- Born: January 10, 1992 (age 34)
- Occupations: Podcast host, game master, chief marketing officer (formerly)
- Years active: 2019-present
- Known for: Dungeons & Daddies;

= Beth May =

American podcast host (born 1992)

Beth May (born 1992) is an American author and actor best known for her performance on the podcast Dungeons & Daddies.

== Career ==
May has been a principal cast member of the podcast Dungeons & Daddies since it first aired in January 2019. As of February 2025, the podcast had over 66,000 supporters on Patreon and has been in the top 100 podcasts by listeners on Spotify. May played step-dad Ron Stampler in season one, goth teen Terry "Scary" Marlowe in season two, and homemaker Trudy Trout in season three. She has appeared on other podcasts including Roll For Persuasion, Foes and Fables, Hey Riddle Riddle, Story Break, and The Mental Illness Happy Hour, in addition to Dropout shows Dirty Laundry and Um, Actually.

May's first book, The Immortal Soul Salvage Yard, was published on December 15, 2020 by Sideshow Media Group. It is a small poetry book, about 88 pages, that is a collection of memories and scraps of paper from her past. Sunday Scaries, a spoken word album written and performed by May, was released in 2023.

May was a supporting screenwriter for the indie feature film We're All Gonna Die, directed by Dungeons and Daddies co-stars Matthew Arnold and Freddie Wong. The film premiered at South by Southwest in 2023.

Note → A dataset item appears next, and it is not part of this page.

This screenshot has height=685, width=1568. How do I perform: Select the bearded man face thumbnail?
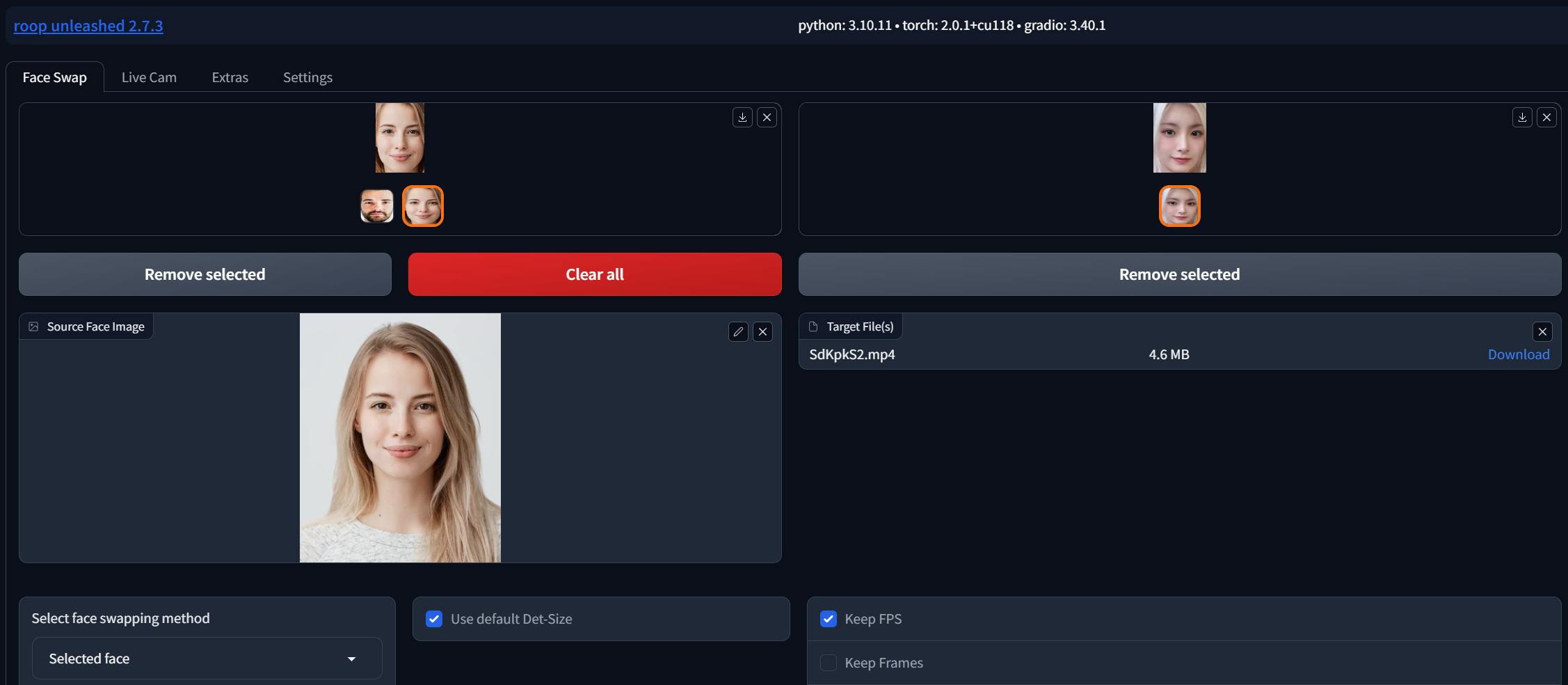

In 2023, May wrote and starred in Beth Wants The D, an autobiographical comedy play about her bipolar disorder. Beth Wants The D was directed by Riley Rose Critchlow. The play raised over $40,000 on Kickstarter to enter the Hollywood Fringe Festival and Edinburgh Festival Fringe and was first performed at the Lyric Hyperion in Los Angeles. In 2025, the show went to Edinburgh Festival Fringe, playing at the Pleasance Courtyard from July 30th to August 24th and winning the Mental Health Foundation Fringe Award.

In 2026, May met and interviewed Buddy, the golden retriever starring in the upcoming Air Bud reboot, Air Bud Returns at San Diego Comic Con.
== Personal life ==
May was born in Florida, but grew up in Tucson, Arizona and attended Arizona State University, graduating with a B.A. in Screenwriting. She has been open about her struggle with bipolar disorder.